Figure 2. Recombinant M2- and M3-APC each enhance topo IIα activity in vitro.

(A) Purified recombinant human topo IIα (0.12 µM) could slightly decatenate catenated DNA (catDNA) (lane 4). Addition of increasing amounts (0.12, 0.24, and 0.6 µM) of purified recombinant M2-APC (amino acid 1000–1326, lanes 5–7) or non-overlapping M3-APC (amino acid 1330–2058, lanes 8–10) resulted in progressively enhanced topo IIα DNA decatenation activity. M2-, or M3-APC (0.6 µM) alone did not display decatenation activity in the absence of topo IIα(lanes 2 and 3, respectively). (B) Using a higher concentration of topo IIα (0.18 µM) that displays slightly more activity in the absence of other proteins, the addition of M2- and M3-APC (0.18 µM) enhances topo IIα activity (lanes 7 and 8, respectively). In contrast, BSA (0.18 µM) did not enhance the DNA decatenation activity of topo IIα (lane 6). cat DNA, catenated kinetoplast DNA (kDNA); decat DNA, decatenated kDNA. (C) Purified recombinant human topo IIα (0.35 µM) could slightly relax supercoiled pBR322 plasmid DNA (lane 4). Addition of increasing amounts (0.35, 0.70, and 1.35 µM) of purified recombinant M2-APC (lanes 5–7) or M3-APC (lanes 8–10) resulted in progressively relaxed plasmids as indicated by slower migrating bands.

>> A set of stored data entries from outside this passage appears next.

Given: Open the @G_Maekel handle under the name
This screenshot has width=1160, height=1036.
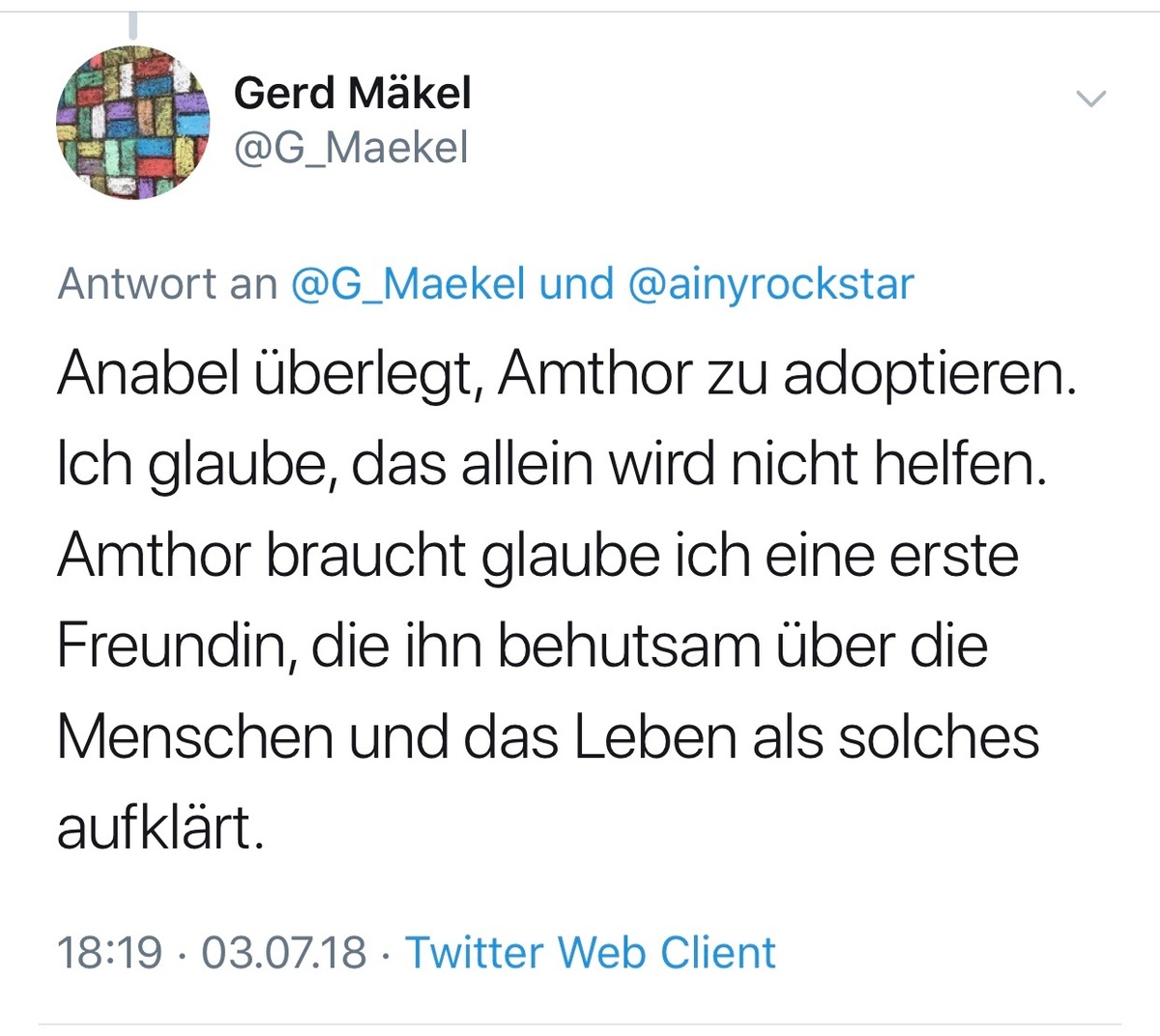Looking at the screenshot, I should tap(351, 148).
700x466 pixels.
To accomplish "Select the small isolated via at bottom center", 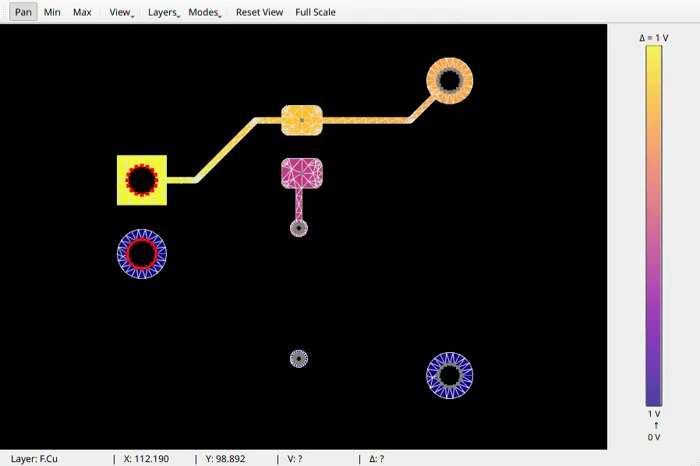I will [x=298, y=358].
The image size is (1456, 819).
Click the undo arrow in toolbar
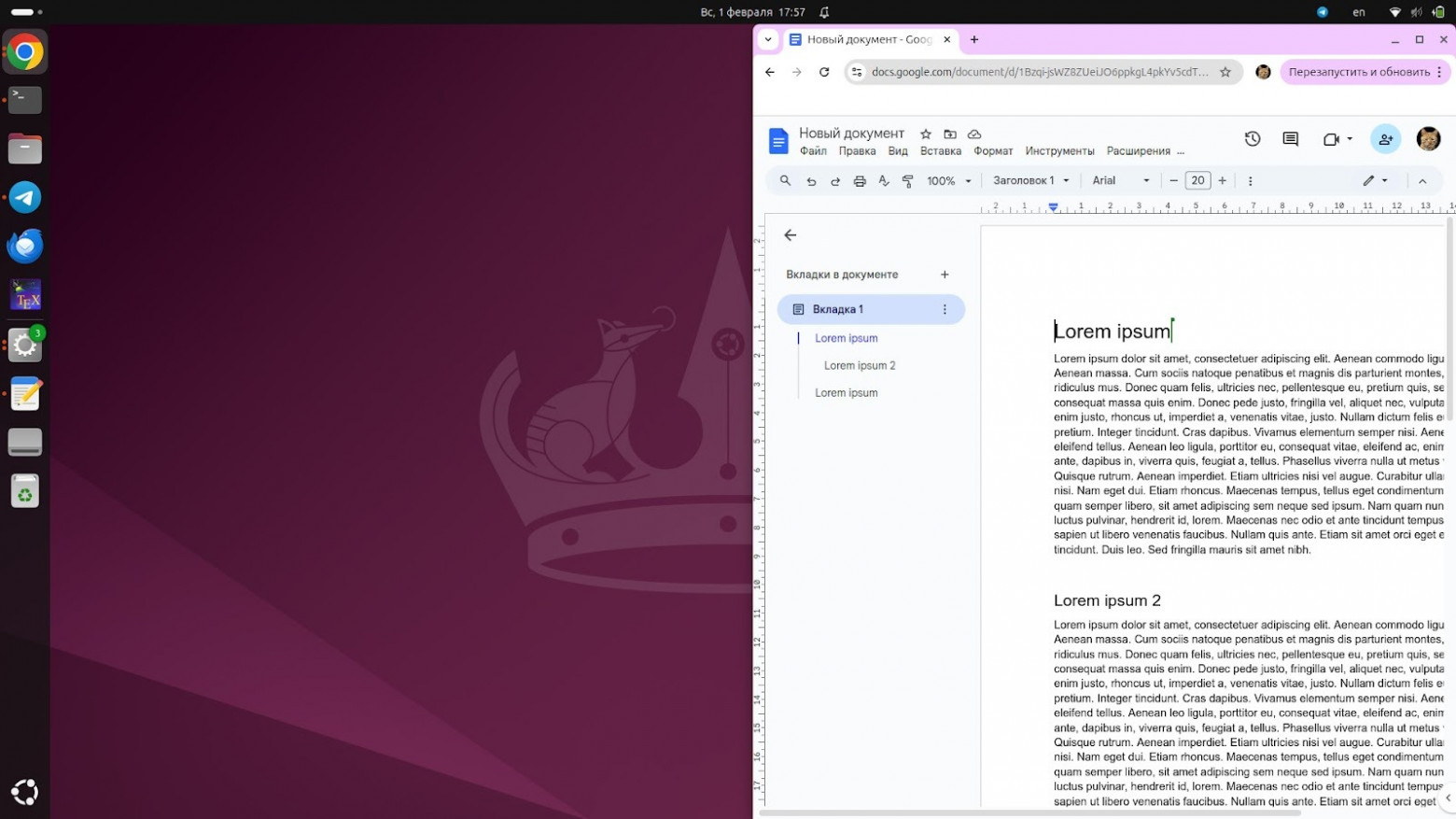tap(811, 181)
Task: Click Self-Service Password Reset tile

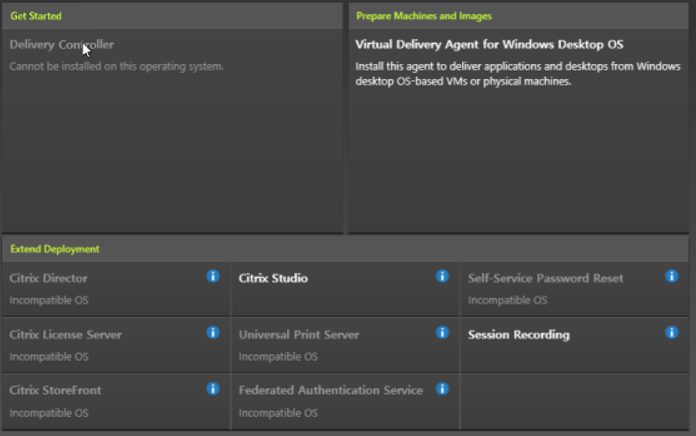Action: 574,289
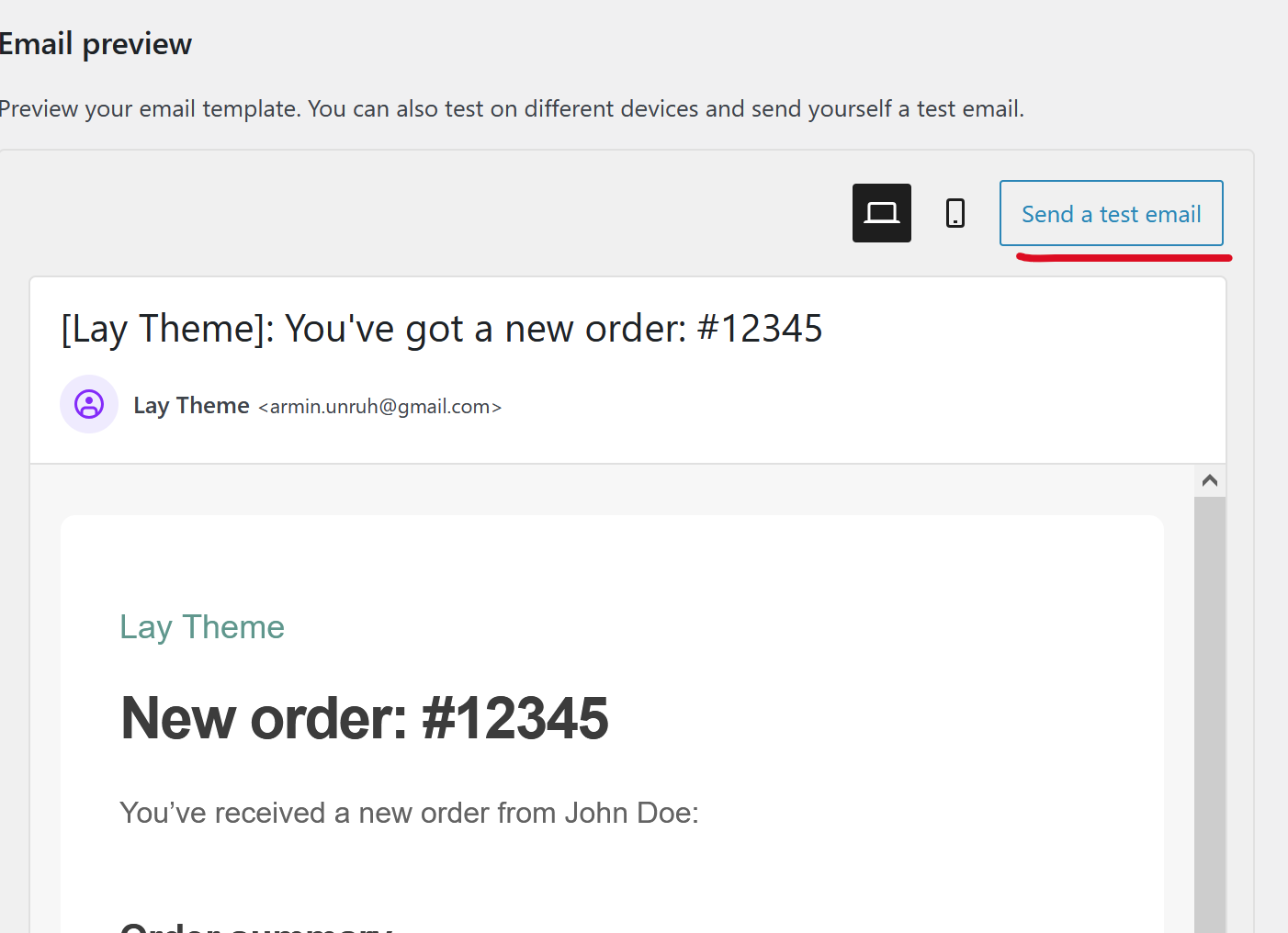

M2-, or M3-APC (0.70 µM) did not display relaxation activity in the absence of topo IIα (lanes 2 and 3, respectively). (D) Under conditions where topo IIα displayed moderate plasmid relaxation activity, even in the absence of other proteins (lane 2), addition of BSA (0.35 µM) did not enhance this activity (lane 3), whereas addition of either M2- or M3-APC did (note reduction in faster migrating, highly supercoiled forms of DNA in lanes 5 and 7 compared to lane 2). (A–D) Representative assays from at least four independent experiments are shown.